- _Try it_: Could you repeat the entries below exactly, but only from the line with "Kontakt (21, 2350)" through the line with "Cookie Verklaring (38, 2106)", and without any picture?

- _Information supplied_:

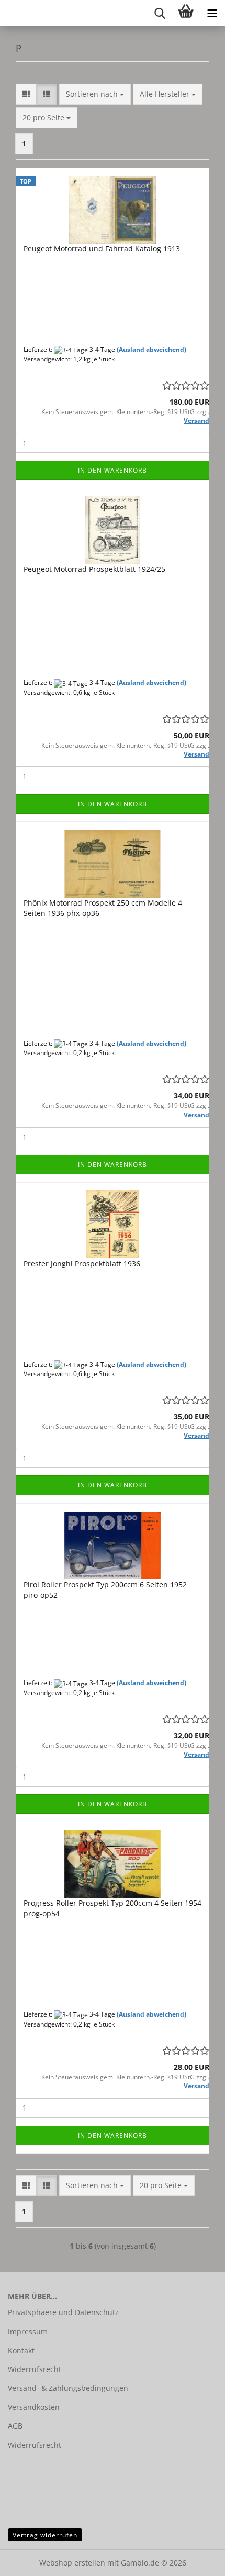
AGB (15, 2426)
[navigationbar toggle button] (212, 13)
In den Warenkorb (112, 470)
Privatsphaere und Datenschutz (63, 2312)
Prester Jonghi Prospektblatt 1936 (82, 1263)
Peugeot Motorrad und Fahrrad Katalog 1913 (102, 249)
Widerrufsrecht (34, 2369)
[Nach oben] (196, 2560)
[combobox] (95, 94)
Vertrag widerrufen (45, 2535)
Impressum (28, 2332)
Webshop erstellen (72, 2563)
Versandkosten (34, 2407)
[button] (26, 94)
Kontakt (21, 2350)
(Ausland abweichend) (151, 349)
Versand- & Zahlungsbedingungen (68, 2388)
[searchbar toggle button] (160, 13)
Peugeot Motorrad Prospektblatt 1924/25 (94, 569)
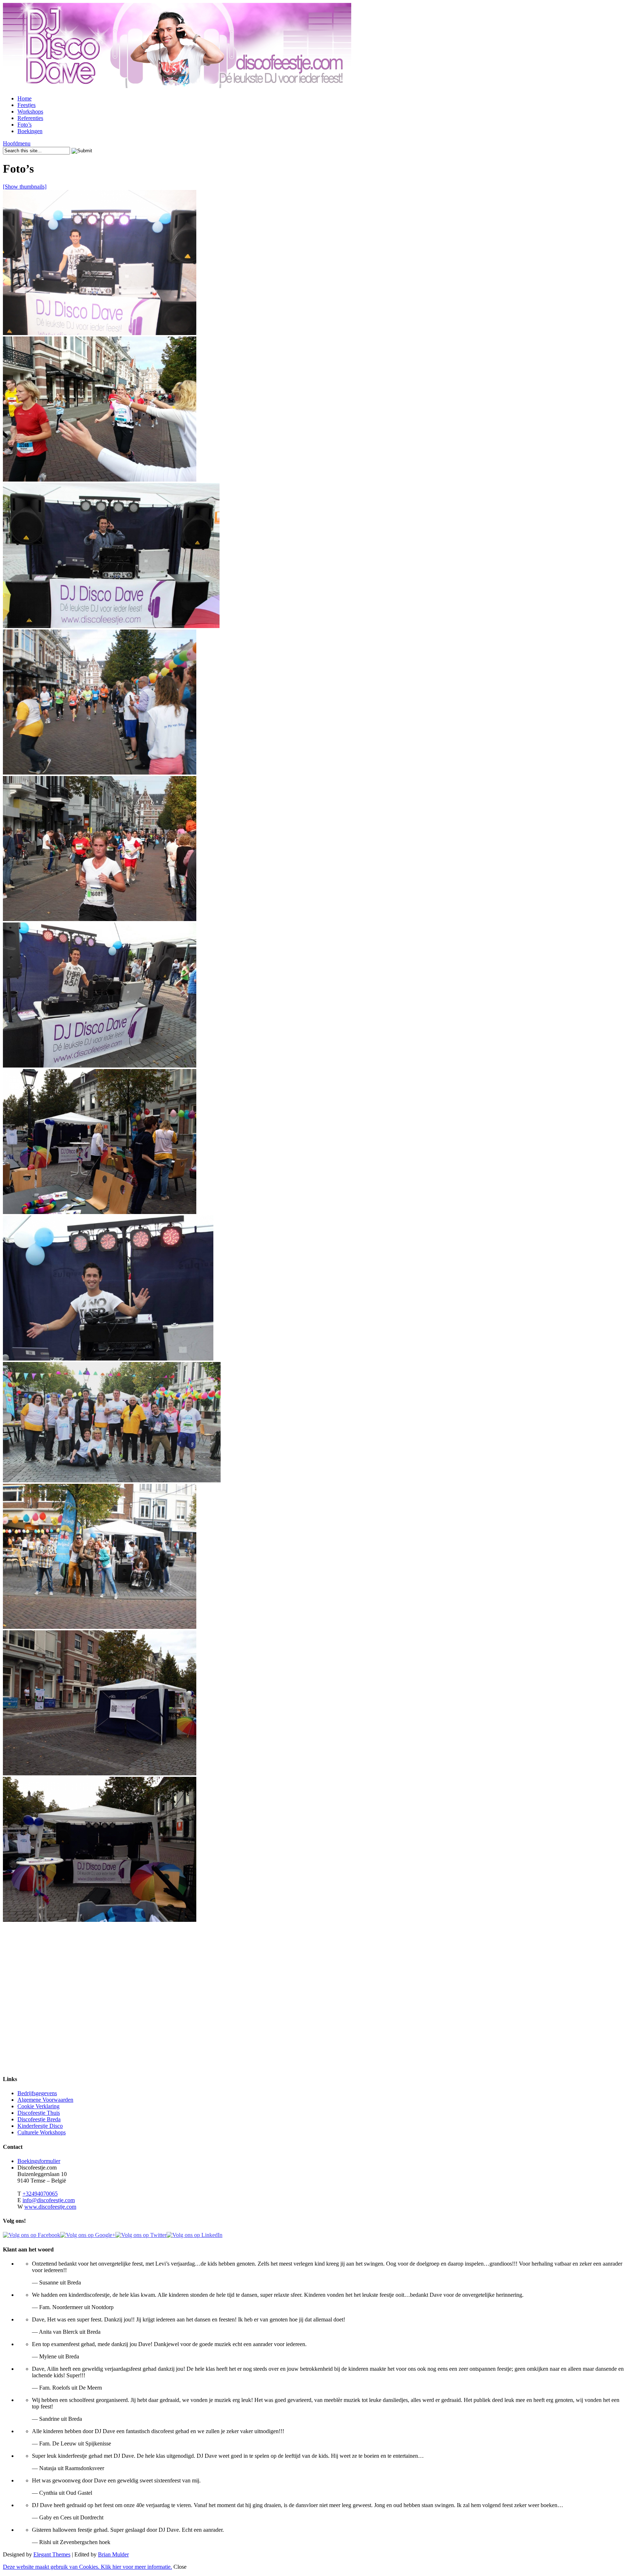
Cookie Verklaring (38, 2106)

* * *

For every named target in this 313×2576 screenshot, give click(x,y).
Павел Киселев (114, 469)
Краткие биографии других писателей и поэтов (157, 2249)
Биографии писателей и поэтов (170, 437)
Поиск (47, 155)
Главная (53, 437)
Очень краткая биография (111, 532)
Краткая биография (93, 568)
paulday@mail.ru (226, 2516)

- _Answer to this task_:
Kontakt (21, 2350)
(Ausland abweichend) (151, 349)
Versand- & Zahlungsbedingungen (68, 2388)
[searchbar toggle button] (160, 13)
Peugeot Motorrad Prospektblatt 1924/25 (94, 569)
Cookie Verklaring (38, 2106)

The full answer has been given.